# PROMPT
Copy the lines below verbatim, from the line with "Viewport: 670px width, 405px height." up to and including the line with "(x=854, y=321)", and nothing else.

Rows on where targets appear

________________

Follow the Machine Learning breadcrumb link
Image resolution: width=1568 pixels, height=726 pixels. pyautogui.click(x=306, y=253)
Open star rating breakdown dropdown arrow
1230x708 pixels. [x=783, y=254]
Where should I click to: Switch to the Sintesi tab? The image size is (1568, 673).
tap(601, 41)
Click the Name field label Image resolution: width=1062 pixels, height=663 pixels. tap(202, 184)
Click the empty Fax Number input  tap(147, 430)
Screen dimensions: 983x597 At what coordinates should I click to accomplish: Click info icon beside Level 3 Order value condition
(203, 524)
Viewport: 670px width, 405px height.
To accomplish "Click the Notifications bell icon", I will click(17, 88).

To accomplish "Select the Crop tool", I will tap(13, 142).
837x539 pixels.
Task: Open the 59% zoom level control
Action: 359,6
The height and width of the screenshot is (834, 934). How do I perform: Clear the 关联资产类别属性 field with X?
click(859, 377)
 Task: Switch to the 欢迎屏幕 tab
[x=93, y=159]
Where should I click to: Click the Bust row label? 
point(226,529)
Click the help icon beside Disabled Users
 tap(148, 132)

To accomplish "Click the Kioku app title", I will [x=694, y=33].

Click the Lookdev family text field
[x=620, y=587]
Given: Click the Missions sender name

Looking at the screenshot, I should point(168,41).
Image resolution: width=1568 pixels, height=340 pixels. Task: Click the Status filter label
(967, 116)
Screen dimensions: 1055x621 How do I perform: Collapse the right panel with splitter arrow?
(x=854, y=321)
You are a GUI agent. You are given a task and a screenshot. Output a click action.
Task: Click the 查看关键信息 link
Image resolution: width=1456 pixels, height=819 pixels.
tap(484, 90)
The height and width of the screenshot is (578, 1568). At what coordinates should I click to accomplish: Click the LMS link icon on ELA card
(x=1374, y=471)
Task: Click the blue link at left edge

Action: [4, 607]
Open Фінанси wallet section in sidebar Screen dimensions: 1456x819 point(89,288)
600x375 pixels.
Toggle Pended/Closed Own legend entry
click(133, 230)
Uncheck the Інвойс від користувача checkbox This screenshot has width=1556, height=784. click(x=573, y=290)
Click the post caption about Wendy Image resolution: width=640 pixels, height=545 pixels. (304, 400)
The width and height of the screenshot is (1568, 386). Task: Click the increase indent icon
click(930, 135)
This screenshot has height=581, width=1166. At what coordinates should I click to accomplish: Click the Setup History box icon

________________

# RESULT OF THIS EXERCISE
Viewport: 670px width, 405px height.
To accomplish "Click the Notifications bell icon", I will click(17, 88).

To accomplish "Select the Crop tool", I will tap(13, 142).
837x539 pixels.
Task: Open the 59% zoom level control
Action: 359,6
The height and width of the screenshot is (834, 934). How do I perform: Clear the 关联资产类别属性 field with X?
click(859, 377)
 Task: Switch to the 欢迎屏幕 tab
[x=93, y=159]
Where should I click to: Click the Bust row label? 
point(226,529)
Click the help icon beside Disabled Users
 tap(148, 132)

To accomplish "Click the Kioku app title", I will [x=694, y=33].

Click the Lookdev family text field
[x=620, y=587]
Given: Click the Missions sender name

Looking at the screenshot, I should point(168,41).
Image resolution: width=1568 pixels, height=340 pixels. Task: Click the Status filter label
(967, 116)
Screen dimensions: 1055x621 How do I perform: Collapse the right panel with splitter arrow?
(x=854, y=321)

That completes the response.